The 10-year Treasury note yield TMUBMUSD10Y, -1.12% was down 0.9 basis point to 3.004%, after trading as high as 3.050% overnight. The 2-year note yield TMUBMUSD02Y, +1.02% was still up by a single basis point to 2.821%, while the 30-year bond yield TMUBMUSD30Y, -1.03% fell 1.2 basis points to 3.299%. Bond prices move in the opposite direction of yields.
At the G-20 summit, Xi and Trump agreed to postpone for 90 days a rise in tariffs that was originally scheduled for Jan. Heading into their meeting, Trump had repeatedly threatened to crank up import duties in China if their talks didn’t yield progress. Though, the agreement doesn’t resolve key issues in U.S.-China trade policy, such as the use of technology transfers, it could lead to a more comprehensive pact.
“This is certainly a great relief, and the downside risk to our global scenario is lowered somewhat.
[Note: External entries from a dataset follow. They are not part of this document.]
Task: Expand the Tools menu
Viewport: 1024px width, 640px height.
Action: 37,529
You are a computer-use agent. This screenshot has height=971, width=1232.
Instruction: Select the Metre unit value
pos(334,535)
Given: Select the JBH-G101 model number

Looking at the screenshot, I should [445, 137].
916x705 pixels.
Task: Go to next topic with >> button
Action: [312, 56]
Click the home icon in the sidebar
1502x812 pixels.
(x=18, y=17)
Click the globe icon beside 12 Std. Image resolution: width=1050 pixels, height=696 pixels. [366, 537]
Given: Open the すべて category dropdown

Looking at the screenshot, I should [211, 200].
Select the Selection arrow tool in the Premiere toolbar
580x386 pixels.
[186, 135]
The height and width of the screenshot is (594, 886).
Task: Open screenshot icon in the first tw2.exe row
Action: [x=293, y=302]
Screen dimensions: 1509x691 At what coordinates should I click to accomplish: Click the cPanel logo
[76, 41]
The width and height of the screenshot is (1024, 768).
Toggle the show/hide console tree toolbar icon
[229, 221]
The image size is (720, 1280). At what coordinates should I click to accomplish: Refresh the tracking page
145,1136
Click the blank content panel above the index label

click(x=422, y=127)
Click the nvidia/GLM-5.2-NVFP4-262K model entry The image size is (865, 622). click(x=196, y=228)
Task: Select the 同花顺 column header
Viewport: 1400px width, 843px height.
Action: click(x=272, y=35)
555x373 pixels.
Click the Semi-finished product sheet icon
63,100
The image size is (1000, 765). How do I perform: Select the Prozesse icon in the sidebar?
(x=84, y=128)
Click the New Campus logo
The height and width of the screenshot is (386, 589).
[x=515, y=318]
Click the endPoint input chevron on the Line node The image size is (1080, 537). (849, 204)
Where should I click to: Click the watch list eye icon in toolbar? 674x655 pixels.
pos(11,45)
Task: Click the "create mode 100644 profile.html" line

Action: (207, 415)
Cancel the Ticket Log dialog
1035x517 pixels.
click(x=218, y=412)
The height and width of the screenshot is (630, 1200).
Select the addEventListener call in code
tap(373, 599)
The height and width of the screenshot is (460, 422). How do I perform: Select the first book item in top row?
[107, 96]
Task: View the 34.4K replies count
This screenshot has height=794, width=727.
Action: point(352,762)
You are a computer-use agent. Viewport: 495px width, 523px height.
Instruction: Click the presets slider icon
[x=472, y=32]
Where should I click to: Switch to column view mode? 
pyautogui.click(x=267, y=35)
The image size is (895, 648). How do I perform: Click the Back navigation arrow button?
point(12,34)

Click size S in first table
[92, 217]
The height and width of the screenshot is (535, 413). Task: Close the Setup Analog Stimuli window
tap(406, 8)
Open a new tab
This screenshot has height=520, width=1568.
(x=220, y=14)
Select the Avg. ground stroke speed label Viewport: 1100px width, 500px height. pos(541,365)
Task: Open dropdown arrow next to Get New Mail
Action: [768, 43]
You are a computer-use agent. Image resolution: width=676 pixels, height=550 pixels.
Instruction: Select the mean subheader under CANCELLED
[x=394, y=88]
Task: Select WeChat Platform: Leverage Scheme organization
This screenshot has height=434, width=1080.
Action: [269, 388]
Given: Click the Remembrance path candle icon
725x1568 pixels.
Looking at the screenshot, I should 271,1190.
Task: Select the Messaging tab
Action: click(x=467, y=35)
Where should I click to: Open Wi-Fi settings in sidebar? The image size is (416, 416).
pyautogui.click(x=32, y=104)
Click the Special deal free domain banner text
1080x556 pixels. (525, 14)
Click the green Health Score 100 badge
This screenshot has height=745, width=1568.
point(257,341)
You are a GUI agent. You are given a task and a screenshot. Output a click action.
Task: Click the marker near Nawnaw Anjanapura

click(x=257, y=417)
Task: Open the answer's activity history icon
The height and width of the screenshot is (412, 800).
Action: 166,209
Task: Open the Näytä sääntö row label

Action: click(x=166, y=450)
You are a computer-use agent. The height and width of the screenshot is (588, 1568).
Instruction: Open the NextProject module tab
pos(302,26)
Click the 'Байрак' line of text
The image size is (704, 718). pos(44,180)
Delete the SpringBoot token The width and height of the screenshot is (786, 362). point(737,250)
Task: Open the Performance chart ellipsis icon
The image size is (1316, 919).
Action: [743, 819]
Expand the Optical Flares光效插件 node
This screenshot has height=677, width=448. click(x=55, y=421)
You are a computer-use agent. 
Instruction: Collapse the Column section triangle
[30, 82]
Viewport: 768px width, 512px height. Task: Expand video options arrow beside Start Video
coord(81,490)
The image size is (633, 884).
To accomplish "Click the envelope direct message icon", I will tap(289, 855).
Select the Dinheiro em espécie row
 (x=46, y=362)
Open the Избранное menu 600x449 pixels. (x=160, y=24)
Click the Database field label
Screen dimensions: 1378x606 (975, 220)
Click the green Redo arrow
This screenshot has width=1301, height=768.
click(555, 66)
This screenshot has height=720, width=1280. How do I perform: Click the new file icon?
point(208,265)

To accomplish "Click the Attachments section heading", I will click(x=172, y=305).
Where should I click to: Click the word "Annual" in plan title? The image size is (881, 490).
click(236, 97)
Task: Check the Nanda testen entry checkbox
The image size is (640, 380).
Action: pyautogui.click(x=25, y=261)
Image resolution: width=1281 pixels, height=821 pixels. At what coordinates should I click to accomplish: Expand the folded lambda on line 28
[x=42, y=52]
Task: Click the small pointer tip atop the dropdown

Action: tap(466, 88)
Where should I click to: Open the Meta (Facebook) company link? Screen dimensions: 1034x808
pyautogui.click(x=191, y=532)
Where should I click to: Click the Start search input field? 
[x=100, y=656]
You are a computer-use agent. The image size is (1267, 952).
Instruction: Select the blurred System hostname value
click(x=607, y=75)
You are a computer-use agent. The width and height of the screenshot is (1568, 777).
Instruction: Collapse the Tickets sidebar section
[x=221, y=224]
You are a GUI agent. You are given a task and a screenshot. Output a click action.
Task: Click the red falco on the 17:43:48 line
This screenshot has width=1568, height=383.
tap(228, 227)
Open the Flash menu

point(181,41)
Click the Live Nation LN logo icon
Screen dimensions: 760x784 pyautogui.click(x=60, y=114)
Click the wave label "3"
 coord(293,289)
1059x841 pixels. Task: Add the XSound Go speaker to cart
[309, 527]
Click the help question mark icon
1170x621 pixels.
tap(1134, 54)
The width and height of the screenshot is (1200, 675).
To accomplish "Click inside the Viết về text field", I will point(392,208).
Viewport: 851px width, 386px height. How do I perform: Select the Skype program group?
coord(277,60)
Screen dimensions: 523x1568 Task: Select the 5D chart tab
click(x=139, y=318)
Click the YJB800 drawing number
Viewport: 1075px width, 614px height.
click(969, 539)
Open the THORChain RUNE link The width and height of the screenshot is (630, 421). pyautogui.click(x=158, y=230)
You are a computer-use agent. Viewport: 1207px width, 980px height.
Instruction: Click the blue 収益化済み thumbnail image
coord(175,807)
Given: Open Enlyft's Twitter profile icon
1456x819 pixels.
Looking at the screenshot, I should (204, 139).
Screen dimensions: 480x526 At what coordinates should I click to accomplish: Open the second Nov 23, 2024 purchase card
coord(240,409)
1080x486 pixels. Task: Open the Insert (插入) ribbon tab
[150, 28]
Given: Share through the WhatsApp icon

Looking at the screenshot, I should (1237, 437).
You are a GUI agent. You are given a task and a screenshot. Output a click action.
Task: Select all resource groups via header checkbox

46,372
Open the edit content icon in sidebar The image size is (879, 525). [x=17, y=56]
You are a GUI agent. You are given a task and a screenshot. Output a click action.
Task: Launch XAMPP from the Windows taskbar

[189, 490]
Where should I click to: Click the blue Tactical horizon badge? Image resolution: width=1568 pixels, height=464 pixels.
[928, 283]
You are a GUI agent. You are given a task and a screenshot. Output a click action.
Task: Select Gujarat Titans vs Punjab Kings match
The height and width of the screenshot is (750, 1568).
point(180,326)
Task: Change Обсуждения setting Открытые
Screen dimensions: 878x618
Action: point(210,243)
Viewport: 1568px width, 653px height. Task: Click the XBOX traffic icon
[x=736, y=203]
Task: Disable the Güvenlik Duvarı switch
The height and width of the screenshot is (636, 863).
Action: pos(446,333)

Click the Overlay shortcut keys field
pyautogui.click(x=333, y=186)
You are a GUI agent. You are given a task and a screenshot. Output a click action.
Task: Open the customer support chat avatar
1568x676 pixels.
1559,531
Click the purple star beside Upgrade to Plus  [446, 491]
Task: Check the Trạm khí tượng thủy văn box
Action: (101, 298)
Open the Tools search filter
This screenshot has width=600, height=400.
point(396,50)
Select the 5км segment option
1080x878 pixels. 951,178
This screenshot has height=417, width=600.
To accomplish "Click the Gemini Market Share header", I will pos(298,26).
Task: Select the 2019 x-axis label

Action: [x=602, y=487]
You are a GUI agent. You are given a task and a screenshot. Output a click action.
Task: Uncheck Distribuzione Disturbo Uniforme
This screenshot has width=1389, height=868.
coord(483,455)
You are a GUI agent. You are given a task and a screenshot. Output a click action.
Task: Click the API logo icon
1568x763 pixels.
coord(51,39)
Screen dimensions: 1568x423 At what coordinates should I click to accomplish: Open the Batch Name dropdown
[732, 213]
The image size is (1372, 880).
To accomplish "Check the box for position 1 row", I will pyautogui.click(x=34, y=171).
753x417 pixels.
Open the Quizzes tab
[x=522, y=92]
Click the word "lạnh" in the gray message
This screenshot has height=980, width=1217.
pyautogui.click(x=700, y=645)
However, there remains many difficult discussions between the US and China, particularly on technology and intellectual property rights,” said analysts at Société Générale. “But it should not have any lasting impact on yields.”
The temporary trade truce drew investors into stocks, even as bond buyers appeared less impressed. The Dow Jones Industrial Average DJIA, +0.62% was up by around 200 points, after being up as much as 442 points at its session highs. The S&P 500 SPX, +0.53% was up by less than 1%.
As trade jitters dissipate, analysts say the market’s attention will return to the prospects for U.S. economy.
In its November survey of U.S. manufacturers, Markit reported business optimism was on the decline, with few firms now expecting an uptick in production next year. Yet, the Institute of Supply Management’s own manufacturing index for November rose to 59.3% from 57.7%, well above the 58% forecast from economists polled by MarketWatch. So far, factory activity has remained resilient to climbing labor costs and the increase in tariffs. A reading of at least 50% indicates improving conditions.
All the same, nascent pockets of weakness in U.S. growth will keep the Federal Reserve on their toes next year as policy makers attempt to normalize monetary policy.
Dallas Fed President Robert Kaplan said the central bank should take caution as it contemplates further rate increases against a backdrop of lackluster inflation and softer global growth. Fed vice chairman for supervision Randal Quarles, however, clarified that the central bank’s data-dependent approach would only see the Fed react to “significant changes in direction” to economic data or markets.